Yesterday, a grandstanding congressman (one who, by the way, enthusiastically supported the IRA and says that's okay because they never attacked America) pandering to his base began exposing the worst of American anti-Muslim bigotry in the guise of hearings - and I say that advisedly. If he were interested in finding out anything, as opposed to declaiming things, he'd be calling no witnesses who actually have anything to say about the threats we face - for instance officials of the FBI and the Department of Homeland Security, and he'd pay attention to the one who did show up:
Los Angeles County Sheriff Lee Baca testified in opposition to King's premise, citing figures demonstrating that radical, extremist acts of crime are committed by non-Muslims as well, and that seven of the past 10 known terrorist plots involving al-Qaeda have been foiled in part by information provided by Muslim Americans. Baca said his officers have good, productive relationships with Muslim leaders and citizens. Law enforcement officials from other jurisdictions where there are large Muslim communities could have given similar testimony, had they been invited.
Instead, King is grandstanding, pandering, and allowing baseless accusations to stand as "facts". Way to reassure the world's Muslims that we aren't at war with them. (Did I hear someone say we should intervene in Libya?..)
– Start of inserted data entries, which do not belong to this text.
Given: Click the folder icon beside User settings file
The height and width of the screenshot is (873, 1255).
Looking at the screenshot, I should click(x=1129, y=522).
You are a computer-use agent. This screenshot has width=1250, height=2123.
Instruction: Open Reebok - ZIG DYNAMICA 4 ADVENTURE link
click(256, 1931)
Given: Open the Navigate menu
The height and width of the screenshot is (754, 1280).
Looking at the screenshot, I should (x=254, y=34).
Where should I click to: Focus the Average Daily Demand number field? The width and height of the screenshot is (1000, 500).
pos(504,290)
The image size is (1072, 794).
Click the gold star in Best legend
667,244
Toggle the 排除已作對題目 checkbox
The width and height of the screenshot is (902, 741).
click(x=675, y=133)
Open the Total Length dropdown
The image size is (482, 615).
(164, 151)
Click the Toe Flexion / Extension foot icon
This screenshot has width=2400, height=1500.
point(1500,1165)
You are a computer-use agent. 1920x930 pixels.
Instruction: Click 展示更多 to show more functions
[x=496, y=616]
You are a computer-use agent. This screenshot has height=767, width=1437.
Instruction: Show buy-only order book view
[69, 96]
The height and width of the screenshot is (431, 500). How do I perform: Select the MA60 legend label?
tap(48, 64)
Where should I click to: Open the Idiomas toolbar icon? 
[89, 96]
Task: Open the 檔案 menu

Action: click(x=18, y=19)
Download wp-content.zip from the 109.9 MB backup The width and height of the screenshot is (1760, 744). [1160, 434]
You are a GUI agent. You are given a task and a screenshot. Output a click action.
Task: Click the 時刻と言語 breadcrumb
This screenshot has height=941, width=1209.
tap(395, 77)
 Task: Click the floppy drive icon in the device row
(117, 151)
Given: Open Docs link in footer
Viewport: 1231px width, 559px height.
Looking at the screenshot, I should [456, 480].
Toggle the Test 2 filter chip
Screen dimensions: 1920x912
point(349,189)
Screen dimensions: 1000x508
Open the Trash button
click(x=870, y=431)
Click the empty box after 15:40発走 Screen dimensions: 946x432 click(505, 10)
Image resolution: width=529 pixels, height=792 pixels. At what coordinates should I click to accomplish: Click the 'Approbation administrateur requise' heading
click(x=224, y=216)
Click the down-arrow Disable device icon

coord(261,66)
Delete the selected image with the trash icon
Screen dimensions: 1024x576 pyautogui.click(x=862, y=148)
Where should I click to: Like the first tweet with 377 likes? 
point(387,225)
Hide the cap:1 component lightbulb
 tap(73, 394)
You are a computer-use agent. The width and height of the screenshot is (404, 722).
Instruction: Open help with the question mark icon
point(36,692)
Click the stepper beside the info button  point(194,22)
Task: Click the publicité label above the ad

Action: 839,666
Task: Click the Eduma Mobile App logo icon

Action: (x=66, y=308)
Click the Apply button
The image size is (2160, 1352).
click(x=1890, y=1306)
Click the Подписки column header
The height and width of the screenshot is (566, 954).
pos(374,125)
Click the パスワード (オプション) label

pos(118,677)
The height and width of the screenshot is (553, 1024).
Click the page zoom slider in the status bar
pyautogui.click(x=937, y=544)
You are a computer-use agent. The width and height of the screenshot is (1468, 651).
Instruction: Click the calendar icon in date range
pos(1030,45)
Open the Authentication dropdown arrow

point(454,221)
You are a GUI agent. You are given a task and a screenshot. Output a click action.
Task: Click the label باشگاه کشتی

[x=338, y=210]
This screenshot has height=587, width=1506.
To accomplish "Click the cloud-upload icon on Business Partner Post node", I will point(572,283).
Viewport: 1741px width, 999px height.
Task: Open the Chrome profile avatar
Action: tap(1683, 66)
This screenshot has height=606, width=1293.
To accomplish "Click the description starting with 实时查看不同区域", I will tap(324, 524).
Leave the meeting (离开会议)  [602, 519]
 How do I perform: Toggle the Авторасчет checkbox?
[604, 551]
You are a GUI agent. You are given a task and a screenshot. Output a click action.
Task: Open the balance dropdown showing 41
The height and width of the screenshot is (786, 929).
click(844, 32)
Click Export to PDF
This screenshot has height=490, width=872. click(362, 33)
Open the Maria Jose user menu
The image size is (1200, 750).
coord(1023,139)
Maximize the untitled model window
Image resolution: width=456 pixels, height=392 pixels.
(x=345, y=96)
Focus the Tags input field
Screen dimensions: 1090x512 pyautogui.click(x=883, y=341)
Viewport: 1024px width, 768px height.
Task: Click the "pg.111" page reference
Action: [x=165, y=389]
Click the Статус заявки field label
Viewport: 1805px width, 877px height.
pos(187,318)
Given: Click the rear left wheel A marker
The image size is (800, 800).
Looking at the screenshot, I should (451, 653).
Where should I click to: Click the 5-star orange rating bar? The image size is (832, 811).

Today, Maryland sent marriage equality back to committee - the direct result of a bunch of predominantly black churches panicking over the possibility of having gays getting married: several delegates who had been for the bill were scared off by their constituents' ill-advised phobias; nothing in the bill would compel any church to perform same-sex marriages (any more than Catholic churches are compelled to marry non-Catholics or divorced people) but my how the possibility terrifies the deeply-fundamentalist, whether evangelical, black, Catholic or Mormon...) And at least one delegate decided to play games with others' civil rights, saying
that while she believes in the civil rights of gay couples who want to marry, she wants to "send a message to leadership" that there are other critical issues, too.
As the Baltimore Sun points out:
By moving it back into committee rather than taking a final vote, the 141 delegates avoided putting on record their position on gay marriage.
And, of course, in what's probably the most disturbing news of all, the president elected to make locking people up in Guantánamo for the rest of their life - without a trial, without charges, without hope - a reality.
To bereave a man of life, or by violence to confiscate his estate, without accusation or trial, would be so gross and notorious an act of despotism as must at once convey the alarm of tyranny throughout the whole nation; but confinement of the person, by secretly hurrying him to jail, where his sufferings are unknown or forgotten, is a less public, a less striking, and therefore a more dangerous engine of arbitrary government.
—Alexander Hamilton quoting William Blackstone
A couple of more recent (like Tuesday) reactions:
Rep. Jerrold Nadler (D-NY), a dogged civil liberties supporter, said he was disappointed with the decision. He called military commissions "legally dubious" and labeled Guantánamo "a blot on our national honor," insisting that terrorist suspects must be tried in US civilian courts.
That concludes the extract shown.